Architects: Heidi Hefferlin, Principal
Photography: Sarah Dorio
This house, which is inspired by the simple form of the Tennessee vernacular farmhouse, is sited at the edge of the large meadow. The natural beauty and National Park like feel of the site strongly influenced the entry and approach to the house as well as the design of the house itself. Upon entering the property you first cross a stone bridge and then wind through a grove of trees and a field prior to reaching the house. A circular drive/drop off accommodates the guest cars while a motor court serves the home owners and provides for the farm and recreational vehicles.
The ground floor is divided into two zones: the public and the private. The public/entertaining area includes a large great room open to the kitchen where the family will spend the majority of its time together. Adjacent to the great room and kitchen are the formal dining room that doubles as a library and the living room. Large covered porches surround the house providing for indoor outdoor living and for shade from the summer sun. The other wing of the first floor includes the master suite and guest suite. The second floor includes two bedroom suites, a home theater and an exercise room.
The 8,000 square foot residence’s exterior is clad in native stone and cypress board and batten siding. The heavy timber framing, exposed rafter tails, and tongue and groove porch ceilings and eaves are also cypress. A standing seam metal roof and 4’ overhangs is utilized to reduce maintenance and also increase energy efficiency through shading and emissivity.

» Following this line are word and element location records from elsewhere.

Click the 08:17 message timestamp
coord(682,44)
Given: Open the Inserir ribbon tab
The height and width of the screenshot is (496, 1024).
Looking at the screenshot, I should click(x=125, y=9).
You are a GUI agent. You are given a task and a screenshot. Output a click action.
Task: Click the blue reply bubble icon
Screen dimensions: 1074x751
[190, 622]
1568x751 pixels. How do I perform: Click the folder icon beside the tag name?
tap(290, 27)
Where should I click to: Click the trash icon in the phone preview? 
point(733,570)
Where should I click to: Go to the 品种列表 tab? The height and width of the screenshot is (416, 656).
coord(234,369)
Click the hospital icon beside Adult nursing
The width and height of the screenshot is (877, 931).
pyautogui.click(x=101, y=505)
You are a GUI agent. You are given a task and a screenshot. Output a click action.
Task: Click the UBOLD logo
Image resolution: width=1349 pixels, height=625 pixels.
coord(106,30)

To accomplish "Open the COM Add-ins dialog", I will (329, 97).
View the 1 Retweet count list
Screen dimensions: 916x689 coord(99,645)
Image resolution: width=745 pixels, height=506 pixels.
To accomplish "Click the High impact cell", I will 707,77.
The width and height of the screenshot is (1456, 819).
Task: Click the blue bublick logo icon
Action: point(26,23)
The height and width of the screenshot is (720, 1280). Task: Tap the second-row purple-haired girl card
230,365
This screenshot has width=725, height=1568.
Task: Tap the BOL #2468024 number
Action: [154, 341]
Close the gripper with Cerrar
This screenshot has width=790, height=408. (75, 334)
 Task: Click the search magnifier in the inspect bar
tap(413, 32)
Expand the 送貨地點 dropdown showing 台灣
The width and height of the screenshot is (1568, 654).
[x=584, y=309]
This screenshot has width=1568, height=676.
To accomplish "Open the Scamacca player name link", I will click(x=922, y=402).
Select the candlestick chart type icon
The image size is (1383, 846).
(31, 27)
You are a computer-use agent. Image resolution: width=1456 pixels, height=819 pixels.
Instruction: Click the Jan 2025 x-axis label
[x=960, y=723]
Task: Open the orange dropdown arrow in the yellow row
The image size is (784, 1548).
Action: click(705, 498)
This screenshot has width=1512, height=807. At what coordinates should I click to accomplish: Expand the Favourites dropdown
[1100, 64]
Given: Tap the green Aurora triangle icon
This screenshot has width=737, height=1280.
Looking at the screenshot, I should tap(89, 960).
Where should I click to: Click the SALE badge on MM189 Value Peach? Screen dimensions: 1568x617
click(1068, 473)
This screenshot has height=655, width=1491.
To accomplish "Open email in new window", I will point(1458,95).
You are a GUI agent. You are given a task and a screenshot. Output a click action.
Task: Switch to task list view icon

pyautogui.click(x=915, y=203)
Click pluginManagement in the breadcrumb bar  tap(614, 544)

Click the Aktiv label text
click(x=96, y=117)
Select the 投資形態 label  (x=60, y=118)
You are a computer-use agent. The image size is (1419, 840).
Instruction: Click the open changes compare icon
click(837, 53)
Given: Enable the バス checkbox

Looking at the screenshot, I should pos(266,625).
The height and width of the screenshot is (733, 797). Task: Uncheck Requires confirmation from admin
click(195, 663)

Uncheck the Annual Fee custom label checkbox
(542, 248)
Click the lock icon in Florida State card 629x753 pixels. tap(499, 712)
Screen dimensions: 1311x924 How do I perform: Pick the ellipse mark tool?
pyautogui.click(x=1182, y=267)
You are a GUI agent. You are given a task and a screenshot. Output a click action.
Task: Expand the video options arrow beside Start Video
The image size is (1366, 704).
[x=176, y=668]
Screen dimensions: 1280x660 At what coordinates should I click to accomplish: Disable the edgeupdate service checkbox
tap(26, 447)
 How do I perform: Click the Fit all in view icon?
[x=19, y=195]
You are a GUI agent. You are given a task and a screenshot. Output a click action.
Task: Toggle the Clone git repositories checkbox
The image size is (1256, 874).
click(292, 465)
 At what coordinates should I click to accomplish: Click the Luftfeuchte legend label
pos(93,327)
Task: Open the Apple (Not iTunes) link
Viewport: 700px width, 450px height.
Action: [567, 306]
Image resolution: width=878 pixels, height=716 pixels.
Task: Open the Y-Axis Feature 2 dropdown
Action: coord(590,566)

A large swimming pool and patio area in back of the house provides for outdoor living and entertainment. The ‘one room deep’ planning concept provides windows on two or more exposures in each room allowing for adequate natural light throughout the day, various views of the surround rolling meadow and woods, and excellent cross ventilation. The large floor to ceiling windows in the public spaces as well as the use of cypress and stone in the interior begin to break down the inside-outside relationship further connecting the house to the surrounding site. The natural material palettes used throughout the interior reinforce the refined rustic approach utilized in this Tennessee Farmhouse.